__TASK DETAILS__: In the entries below, which lines run from the one containing "Task: Select the iOS device icon" to the one containing "Task: Unfavorite the newdemo asset star"? Copy exactly those lines, ends included, and no others.

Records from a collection
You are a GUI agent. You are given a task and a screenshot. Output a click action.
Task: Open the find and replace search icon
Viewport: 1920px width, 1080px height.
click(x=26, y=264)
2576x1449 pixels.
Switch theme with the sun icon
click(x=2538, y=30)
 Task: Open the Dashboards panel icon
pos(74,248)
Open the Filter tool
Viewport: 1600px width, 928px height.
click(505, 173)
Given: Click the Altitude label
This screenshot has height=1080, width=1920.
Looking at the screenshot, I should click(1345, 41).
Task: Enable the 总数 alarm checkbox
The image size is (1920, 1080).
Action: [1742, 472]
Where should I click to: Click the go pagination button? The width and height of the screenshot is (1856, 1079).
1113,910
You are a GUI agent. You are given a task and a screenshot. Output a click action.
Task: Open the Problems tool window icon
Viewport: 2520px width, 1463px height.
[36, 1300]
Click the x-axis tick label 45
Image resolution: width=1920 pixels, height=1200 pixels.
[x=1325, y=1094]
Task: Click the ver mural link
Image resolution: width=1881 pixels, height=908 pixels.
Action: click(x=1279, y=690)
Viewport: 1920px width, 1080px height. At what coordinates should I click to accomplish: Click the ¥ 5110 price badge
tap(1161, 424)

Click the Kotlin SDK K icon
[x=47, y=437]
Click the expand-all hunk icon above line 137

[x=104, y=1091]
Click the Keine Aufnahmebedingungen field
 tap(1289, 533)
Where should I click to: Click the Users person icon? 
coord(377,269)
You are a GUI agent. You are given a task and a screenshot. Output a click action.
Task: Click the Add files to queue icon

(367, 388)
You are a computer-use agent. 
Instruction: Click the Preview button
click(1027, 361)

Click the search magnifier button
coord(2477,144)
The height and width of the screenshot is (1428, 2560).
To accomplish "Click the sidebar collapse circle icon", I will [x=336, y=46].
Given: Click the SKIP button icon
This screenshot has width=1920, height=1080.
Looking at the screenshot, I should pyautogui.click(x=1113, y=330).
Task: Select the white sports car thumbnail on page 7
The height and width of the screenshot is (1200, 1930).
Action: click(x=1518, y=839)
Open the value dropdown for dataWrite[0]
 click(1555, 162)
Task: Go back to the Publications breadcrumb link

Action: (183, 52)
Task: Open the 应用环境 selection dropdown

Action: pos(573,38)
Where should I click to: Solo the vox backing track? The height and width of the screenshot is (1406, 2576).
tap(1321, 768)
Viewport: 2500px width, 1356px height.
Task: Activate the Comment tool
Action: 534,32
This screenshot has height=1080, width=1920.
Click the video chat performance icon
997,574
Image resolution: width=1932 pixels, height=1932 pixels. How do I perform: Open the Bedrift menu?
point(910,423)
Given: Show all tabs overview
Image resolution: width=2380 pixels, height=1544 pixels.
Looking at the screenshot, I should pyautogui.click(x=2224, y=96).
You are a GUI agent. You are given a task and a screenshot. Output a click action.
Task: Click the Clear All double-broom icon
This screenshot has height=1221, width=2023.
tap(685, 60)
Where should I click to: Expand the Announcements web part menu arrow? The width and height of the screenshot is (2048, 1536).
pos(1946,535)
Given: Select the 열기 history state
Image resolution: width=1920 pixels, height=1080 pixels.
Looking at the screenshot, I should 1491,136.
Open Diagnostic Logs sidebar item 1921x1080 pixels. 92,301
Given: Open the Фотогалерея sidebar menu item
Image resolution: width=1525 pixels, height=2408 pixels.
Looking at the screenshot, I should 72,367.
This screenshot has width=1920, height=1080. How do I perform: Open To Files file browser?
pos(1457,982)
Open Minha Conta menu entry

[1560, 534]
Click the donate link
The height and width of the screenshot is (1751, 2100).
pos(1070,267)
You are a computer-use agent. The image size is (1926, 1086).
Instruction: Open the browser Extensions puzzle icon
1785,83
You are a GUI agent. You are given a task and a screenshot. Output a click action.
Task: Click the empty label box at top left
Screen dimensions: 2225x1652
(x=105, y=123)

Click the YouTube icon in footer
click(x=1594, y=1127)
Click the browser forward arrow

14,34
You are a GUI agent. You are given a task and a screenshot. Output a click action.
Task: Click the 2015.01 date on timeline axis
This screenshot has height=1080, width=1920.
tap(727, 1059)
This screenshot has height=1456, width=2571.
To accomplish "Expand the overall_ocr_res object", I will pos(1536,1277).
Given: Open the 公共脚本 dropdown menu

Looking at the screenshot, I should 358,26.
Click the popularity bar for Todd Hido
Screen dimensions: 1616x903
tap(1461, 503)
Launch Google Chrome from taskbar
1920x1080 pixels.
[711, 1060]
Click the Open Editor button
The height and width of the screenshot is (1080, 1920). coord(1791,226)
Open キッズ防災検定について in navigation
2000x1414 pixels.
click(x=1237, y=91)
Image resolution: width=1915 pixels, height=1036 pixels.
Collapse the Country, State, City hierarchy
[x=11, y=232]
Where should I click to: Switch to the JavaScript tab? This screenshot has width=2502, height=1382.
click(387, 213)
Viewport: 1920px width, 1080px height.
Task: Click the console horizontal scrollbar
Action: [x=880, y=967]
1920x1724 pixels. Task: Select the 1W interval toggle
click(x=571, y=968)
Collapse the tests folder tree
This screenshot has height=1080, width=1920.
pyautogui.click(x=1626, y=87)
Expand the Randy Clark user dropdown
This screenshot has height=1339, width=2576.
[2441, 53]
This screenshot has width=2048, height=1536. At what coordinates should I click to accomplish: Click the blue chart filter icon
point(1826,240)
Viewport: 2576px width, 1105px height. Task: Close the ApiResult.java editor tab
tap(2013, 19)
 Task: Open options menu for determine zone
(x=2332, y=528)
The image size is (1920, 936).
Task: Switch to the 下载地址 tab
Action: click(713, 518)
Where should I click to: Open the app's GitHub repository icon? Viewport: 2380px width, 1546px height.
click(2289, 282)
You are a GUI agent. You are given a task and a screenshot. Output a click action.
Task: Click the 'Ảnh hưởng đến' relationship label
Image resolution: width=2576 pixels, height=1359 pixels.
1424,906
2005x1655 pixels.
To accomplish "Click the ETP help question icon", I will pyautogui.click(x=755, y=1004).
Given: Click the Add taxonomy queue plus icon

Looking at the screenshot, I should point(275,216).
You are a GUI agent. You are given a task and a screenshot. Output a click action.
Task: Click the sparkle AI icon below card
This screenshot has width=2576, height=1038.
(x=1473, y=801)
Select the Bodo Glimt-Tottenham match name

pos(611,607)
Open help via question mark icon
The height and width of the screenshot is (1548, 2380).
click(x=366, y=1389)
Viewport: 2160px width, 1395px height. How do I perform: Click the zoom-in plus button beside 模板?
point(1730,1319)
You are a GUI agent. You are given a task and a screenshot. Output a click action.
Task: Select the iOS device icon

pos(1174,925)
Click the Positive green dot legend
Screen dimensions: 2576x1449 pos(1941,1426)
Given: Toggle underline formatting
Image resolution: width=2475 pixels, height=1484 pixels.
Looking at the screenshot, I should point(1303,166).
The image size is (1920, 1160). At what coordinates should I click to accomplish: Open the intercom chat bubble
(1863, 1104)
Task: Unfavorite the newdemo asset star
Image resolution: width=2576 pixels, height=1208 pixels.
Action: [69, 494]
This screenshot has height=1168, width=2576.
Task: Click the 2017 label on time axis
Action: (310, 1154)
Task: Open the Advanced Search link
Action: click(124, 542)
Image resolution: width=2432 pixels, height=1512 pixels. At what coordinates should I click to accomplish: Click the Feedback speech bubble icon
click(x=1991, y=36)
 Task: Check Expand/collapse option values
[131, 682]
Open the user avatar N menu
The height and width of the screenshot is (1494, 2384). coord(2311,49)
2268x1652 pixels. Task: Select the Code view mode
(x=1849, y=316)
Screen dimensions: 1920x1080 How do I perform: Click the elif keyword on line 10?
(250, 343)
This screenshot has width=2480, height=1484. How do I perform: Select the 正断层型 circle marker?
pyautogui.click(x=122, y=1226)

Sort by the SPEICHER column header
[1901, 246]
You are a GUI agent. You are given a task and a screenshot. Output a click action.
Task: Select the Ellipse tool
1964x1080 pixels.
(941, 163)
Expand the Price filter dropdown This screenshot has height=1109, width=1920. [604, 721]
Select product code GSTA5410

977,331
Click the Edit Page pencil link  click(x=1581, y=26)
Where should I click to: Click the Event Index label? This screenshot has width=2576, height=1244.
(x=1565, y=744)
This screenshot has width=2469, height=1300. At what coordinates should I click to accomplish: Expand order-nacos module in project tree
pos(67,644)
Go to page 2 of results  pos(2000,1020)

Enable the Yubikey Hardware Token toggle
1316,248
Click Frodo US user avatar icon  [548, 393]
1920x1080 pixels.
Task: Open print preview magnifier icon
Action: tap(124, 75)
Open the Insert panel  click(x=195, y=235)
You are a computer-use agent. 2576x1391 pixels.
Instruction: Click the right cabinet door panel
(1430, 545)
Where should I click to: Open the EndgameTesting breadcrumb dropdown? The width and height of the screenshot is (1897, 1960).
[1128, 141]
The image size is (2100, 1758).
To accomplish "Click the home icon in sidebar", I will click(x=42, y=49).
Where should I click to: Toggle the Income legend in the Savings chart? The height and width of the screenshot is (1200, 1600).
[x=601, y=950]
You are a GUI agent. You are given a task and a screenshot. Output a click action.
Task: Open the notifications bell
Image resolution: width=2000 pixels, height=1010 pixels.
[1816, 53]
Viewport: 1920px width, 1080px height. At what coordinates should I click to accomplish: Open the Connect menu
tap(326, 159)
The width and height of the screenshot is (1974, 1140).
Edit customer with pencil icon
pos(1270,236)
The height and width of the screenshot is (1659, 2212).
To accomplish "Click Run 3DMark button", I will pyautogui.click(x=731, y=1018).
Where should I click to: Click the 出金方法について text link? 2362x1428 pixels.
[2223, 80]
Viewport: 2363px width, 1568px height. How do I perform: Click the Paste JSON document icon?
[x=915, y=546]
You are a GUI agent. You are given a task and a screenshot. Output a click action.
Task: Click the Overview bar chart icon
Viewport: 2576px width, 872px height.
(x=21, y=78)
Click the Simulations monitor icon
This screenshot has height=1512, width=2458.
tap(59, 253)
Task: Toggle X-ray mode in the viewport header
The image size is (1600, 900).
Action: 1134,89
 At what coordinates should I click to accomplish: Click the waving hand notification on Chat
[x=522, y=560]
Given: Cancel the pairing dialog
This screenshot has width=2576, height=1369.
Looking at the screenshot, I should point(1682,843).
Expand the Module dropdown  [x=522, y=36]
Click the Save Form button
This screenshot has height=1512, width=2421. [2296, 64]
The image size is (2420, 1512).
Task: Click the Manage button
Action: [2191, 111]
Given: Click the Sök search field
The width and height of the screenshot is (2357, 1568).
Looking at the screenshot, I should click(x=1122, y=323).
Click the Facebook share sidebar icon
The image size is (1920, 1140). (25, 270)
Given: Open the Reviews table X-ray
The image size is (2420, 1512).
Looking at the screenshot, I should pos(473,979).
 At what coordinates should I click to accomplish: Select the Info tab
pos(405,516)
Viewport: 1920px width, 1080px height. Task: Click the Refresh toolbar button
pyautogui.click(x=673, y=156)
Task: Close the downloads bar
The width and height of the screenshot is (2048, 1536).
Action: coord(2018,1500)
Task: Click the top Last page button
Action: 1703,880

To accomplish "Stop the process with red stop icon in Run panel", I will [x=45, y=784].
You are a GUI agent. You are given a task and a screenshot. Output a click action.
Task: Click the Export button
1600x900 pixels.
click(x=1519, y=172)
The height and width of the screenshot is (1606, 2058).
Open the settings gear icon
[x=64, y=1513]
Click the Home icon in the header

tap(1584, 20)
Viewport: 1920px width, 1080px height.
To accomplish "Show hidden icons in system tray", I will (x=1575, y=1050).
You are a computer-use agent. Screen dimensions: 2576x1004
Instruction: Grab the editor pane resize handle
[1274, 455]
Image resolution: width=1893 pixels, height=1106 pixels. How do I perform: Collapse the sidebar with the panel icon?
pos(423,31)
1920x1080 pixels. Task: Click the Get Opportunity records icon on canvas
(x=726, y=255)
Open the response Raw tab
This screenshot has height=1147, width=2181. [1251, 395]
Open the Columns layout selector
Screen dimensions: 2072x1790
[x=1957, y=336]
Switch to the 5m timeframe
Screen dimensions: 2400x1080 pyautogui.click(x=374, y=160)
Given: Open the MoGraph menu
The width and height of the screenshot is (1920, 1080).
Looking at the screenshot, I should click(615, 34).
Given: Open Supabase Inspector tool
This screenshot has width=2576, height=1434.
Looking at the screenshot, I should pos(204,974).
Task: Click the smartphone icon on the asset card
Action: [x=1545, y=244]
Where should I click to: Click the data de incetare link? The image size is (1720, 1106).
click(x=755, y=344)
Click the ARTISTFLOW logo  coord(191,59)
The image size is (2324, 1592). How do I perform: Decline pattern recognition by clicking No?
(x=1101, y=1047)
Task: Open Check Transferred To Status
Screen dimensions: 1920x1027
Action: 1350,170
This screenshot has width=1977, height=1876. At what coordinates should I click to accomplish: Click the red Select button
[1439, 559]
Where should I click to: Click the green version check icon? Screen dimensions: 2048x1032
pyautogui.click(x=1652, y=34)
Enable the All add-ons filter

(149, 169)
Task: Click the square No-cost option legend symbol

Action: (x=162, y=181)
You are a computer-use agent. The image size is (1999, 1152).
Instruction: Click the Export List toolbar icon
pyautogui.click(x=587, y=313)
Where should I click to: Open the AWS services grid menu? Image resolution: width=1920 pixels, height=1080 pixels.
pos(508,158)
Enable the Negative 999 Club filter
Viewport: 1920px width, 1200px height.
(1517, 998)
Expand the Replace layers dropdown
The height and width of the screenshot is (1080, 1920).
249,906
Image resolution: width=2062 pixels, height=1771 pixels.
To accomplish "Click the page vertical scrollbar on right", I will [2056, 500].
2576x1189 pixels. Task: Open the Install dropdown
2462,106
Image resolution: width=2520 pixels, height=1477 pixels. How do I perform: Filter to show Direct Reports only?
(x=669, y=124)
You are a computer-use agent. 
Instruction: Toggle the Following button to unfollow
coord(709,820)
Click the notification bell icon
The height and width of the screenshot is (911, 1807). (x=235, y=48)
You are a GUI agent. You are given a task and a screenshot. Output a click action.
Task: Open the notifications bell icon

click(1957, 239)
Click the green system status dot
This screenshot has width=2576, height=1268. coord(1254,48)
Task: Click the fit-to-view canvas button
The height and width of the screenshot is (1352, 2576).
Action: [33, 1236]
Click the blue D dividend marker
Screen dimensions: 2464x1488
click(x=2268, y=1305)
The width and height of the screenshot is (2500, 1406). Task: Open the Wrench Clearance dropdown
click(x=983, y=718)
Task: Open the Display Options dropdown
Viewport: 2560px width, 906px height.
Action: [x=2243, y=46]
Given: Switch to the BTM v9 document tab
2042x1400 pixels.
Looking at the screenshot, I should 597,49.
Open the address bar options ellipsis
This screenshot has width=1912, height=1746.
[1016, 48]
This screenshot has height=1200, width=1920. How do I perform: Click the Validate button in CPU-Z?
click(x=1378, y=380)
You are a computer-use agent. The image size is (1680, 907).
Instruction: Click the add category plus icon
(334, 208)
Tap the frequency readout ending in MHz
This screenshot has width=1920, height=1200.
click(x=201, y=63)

__ANSWER AREA__:
Task: Select the iOS device icon

pos(1174,925)
Click the Positive green dot legend
Screen dimensions: 2576x1449 pos(1941,1426)
Given: Toggle underline formatting
Image resolution: width=2475 pixels, height=1484 pixels.
Looking at the screenshot, I should point(1303,166).
The image size is (1920, 1160). At what coordinates should I click to accomplish: Open the intercom chat bubble
(1863, 1104)
Task: Unfavorite the newdemo asset star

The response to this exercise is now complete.